The hostname of the modeled ISP nodes will be of the form isp_<ASN>
(e.g., ‘isp_65432’). These nodes can be queried and analyzed just like any other node in the snapshot. Only one node per ASN is generated even if you have multiple peerings to the same ASN.
A node representing the Internet is also created if any of the ISPs is “TRANSIT”. This node announces the default route (0.0.0.0/0) to connected ISPs. Its hostname is ‘internet’ and it too can be queried and analyzed like any other node in the snapshot.
Runtime interface information
Batfish infers interface attributes from static configuration files. All relevant information, however, may not be present in the configuration files, including whether an interface is line down and speed/bandwidth for some vendors. You can enhance Batfish’s inference of such properties by providing runtime data.
The format of this data is
{
"runtimeData": {
"router1": {
"Ethernet1/1": {
"bandwidth": 100000000000,
"lineUp": false,
"speed": 100000000000
}
},
"router2": {
"Ethernet21/1": {
"lineUp": true
}
}
}
}
The name of this must be runtime_data.json
and it must be placed in a folder called batfish
right below the top-level snapshot folder.
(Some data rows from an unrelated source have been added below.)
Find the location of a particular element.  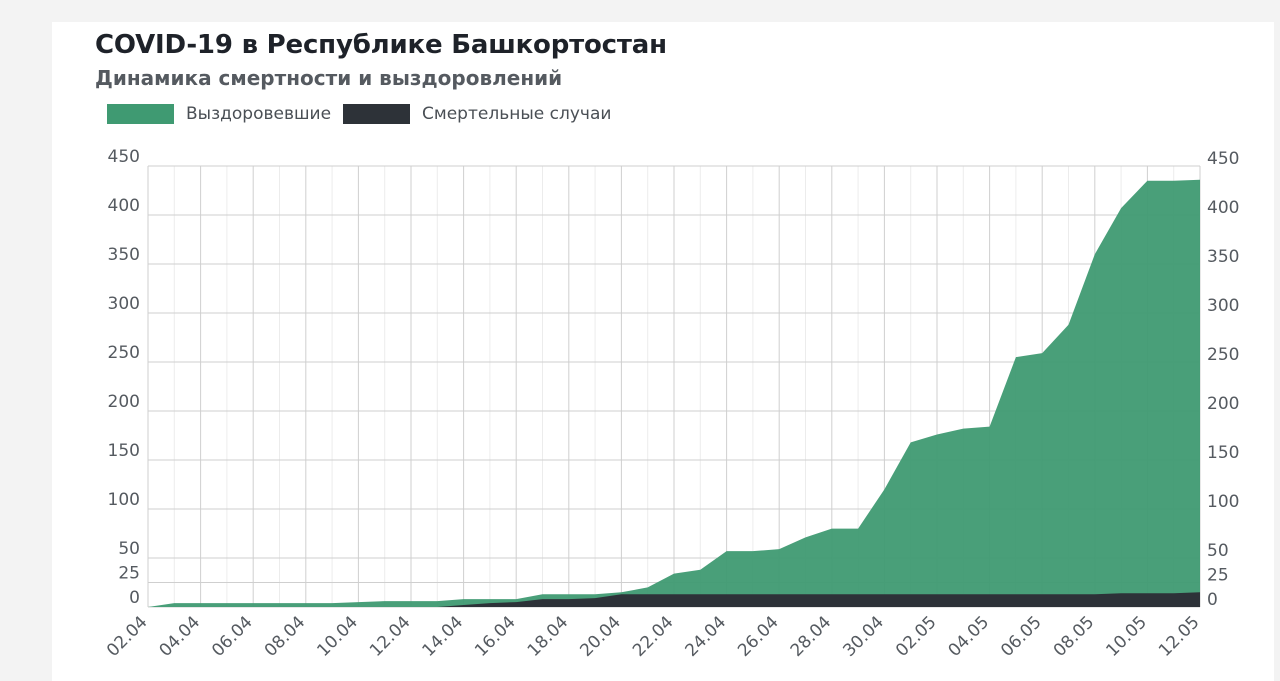

x-tick-label: 20.04 is located at coordinates (600, 636).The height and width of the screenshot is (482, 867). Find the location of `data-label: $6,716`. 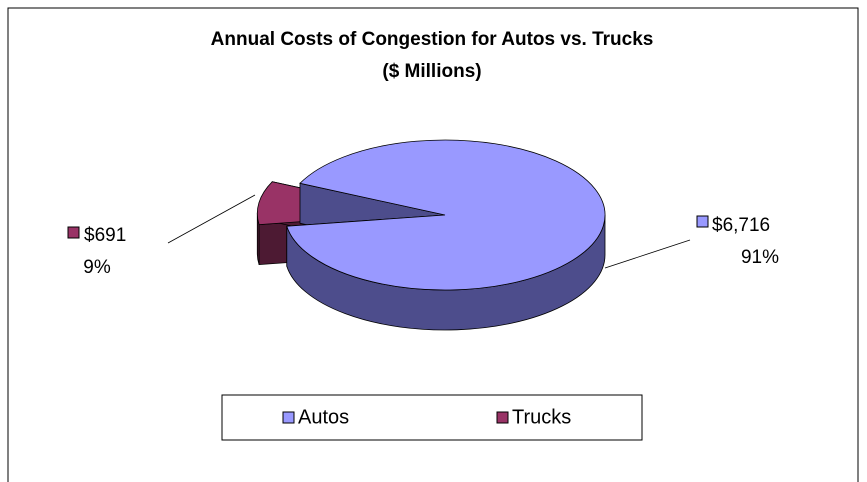

data-label: $6,716 is located at coordinates (741, 226).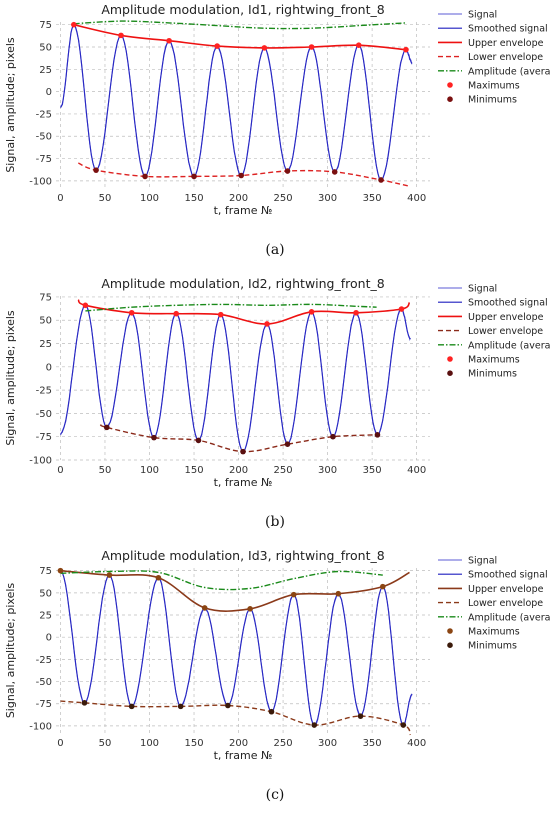  Describe the element at coordinates (44, 438) in the screenshot. I see `y-tick-label: -75` at that location.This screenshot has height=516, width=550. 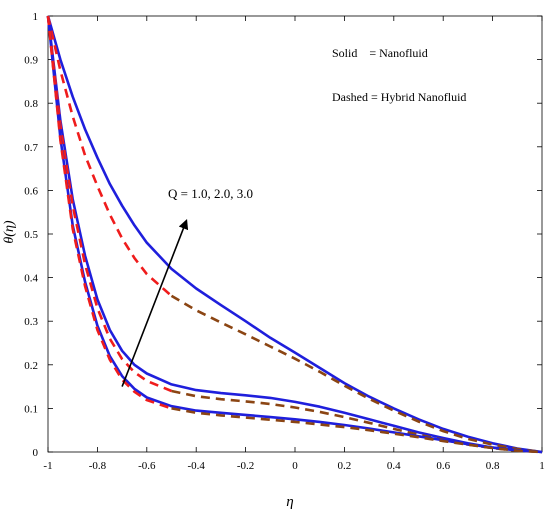 What do you see at coordinates (295, 466) in the screenshot?
I see `x-tick-label: 0` at bounding box center [295, 466].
The same file should contain information for all devices and interfaces, and only a subset of the properties may be specified for an interface.
The runtime data specification also allows you to analyze the impact of failing certain interfaces in the network—just mark them as line down in the data.
External BGP announcements
To help analyze connectivity to specific external prefixes or analyze the treatment of external routes by your network, you can specify the external routes coming into the network, as follows.
{
"Announcements": [
{
"type" : "ebgp_sent", // whether the attributes of this route are what was sent by the external peer,
// or they represent attributes after processing by import routing policy ('ebgp_received')
"network" : "4.0.0.0/8",
"nextHopIp" : "10.14.22.4",
"srcIp" : "10.14.22.4",
"dstNode" : "as1border2",
"dstIp" : "10.14.22.1",
"srcProtocol" : "AGGREGATE",
"originType" : "egp",
"localPreference" : 0,
"med" : 20,
"originatorIp" : "0.0.0.0",
"asPath" : [ [ 1239 ], [7018, 7019]],
"communities" : [ 262145 ],
"dstVrf":"default",
"clusterList":[]
},
...
]
}
These announcements must be placed in the file called external_bgp_announcements.json
and placed inside the top-level snapshot folder.